In circostanze diverse, superficie diversa, qui è al meglio dei 5 set, ma comunque Vesely merita rispetto. Lui è uno di quelli della nuova generazione che ha cercato di sfondare. Un paio di anni fa era già a questo livello e si è fatto un nome. Negli ultimi due anni ha guadagnato la consistenza. Ovviamente non ha giocato molte volte nello Ashe Stadium, se riesci ad arrivare a giocare lì le cose cambiano. A me piace giocare lì, soprattutto con il tetto chiuso. Le condizioni si adattano al mio stile di gioco. Spero di riuscire a rallentare il suo servizio e a partire da lì per trovare la vittoria.

Hai fatto una bella dichiarazione in campo dicendo che l’Arthur Ashe è come un tunnel cupo; almeno c’è una bella luce alla fine. Questa cosa riflette il tuo stato d’animo ogni tanto?
L’Artur Ashe è come una luce alla fine di un tunnel, forse ho detto qualche cosa di sbagliato. Non è come un tunnel. Sul campo sembra di essere illuminati con tutte queste luci e lo show e tutto quello che stava succedendo. La cerimonia di apertura è sempre speciale, Phil Collins è uno dei miei cantanti preferiti.
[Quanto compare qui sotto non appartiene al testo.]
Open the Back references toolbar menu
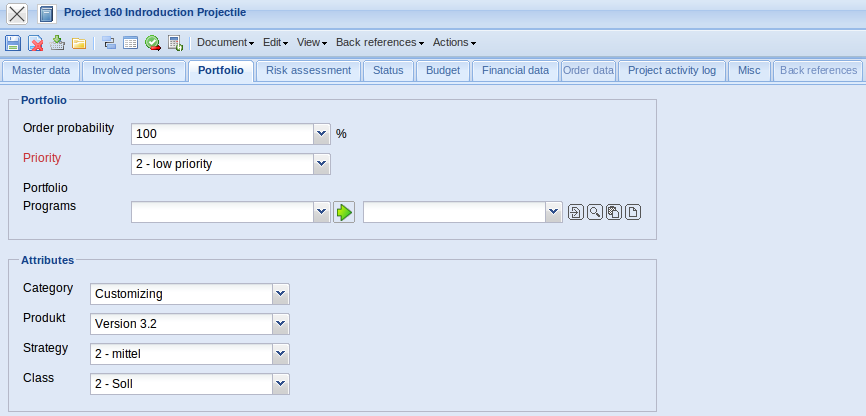Image resolution: width=866 pixels, height=416 pixels. click(x=379, y=43)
Prima del mio match mi stavo divertendo e mi stavo caricando. È stato fantastico rientrare e giocare un match nella sessione notturna, io non do nulla per scontato. Io so che i giocatori nella mia posizione si sono guadagnati la possibilità di giocare match del genere, ma comunque io cerco di rimanere nel presente.

Sei stato eletto nel concilio dei giocatori. Come vedi questo nuovo ruolo?
Per prima cosa è un onore essere stato eletto. Ho fatto parte del consiglio per qualche tempo tre anni fa e poi c’è stata una pausa dove non sono stato coinvolto nelle politiche del tennis, se la vogliamo mettere così. Ora la maggior parte dei giocatori che sono nel consiglio hanno messo il mio nome nell’elenco degli eleggibili e così sono stato eletto. Io ho accettato con gradimento perché è una responsabilità. Se i miei colleghi e amici si fidano di me, io devo rispondere. Ovviamente farò del mio meglio per contribuire all’evoluzione di questo sport. Il primo incontro è stato molto lungo ma proficuo. Io sono stato eletto presidente e Kevin Anderson vice, ma onestamente non cambia molto. Nel consiglio siamo tutti alla pari, siamo tutti uguali. È stato interessante sedere lì e ascoltare, discutere, dibattere su argomenti differenti e su le cose che stanno accadendo al momento, nuove idee e prospettive. Fondamentalmente siamo tutti sulla stessa barca. Anche se storicamente il sistema è 50% giocatori e 50% tornei, spesso ci sono dei conflitti di interessi. Alla fine facciamo tutti parte della stessa organizzazione e abbiamo tutti la stessa missione.

Il fatto che non ci sia Roger credi che renda la strada per il titolo un po’ più semplice?
Beh, onestamente non è un gran fattore, insomma il tabellone è a 128. Ci sono ancora persone con Andy, Rafa, Cilic, Nishikori, Raonic, ci sono ancora i migliori al mondo. Certamente per il torneo e per i fan non è la stessa cosa quando non hai Roger, lui è stato uno dei giocatori più popolari e di successo della storia. Non c’è dubbio che si senta la sua mancanza ad ogni torneo, ma d’altro canto noi dobbiamo concentrarci sui giocatori che sono qui e sono sicuro che anche senza di lui il campo di battaglia è duro.